Adon tried to run, though his body was still worn down from the fight with the Queen and the bulk of the Red Slayer Spider Wasp colony, and the burden of the silk-wrapped wasps slowed him down.
He quickly used his silk cutters to cut the royal guards’ corpses away from him and marginally increase his speed.
As he raced across the distance that separated him from Goldie’s web, Adon’s mind went over everything he had done that day. Was there some way he could have prevented this attack?

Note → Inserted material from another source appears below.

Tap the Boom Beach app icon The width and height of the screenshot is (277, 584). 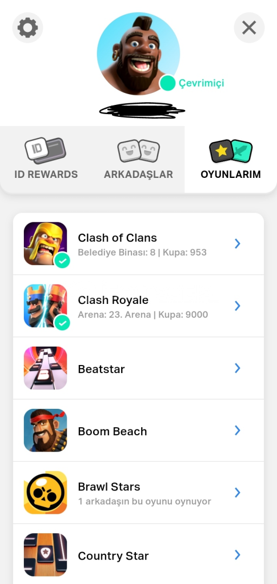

Could I have avoided the fight with the wasps? No, I don’t think so. The Queen was going to come after us no matter what. Maybe if I’d found a way to incapacitate all the wasps with that magic attack right at the beginning, but I didn’t even know if it was going to be effective or not. Maybe I should have spared Regina after all. She might have come after us later anyway. Or I could have given in to her. Would she really have bothered to go after Goldie and Red if I was helping her, giving her exactly what she wanted? I didn’t experience any goodwill from her, but it’s hard to believe any life form is completely cruel.
Maybe if I hadn’t eaten the Queen—well, no, that only took a couple of minutes, as compared with the much longer time I spent walking home with food for Goldie and Red. And I was so weak after the fight… If I didn’t eat, I might have collapsed on the way. Maybe I should have left all the other dead wasps behind. They definitely slowed me down a little. I took at least as much time wrapping them up as I did eating. But I didn’t know—I hoped she might be saying she had already sent her children away, that she was still begging for her life—I couldn’t believe she would really send her children here, to do this. I still don’t understand. What was the purpose? How does it help her or the wasp colony?
Hot anger swelled up within him. Especially since they’ll all die here!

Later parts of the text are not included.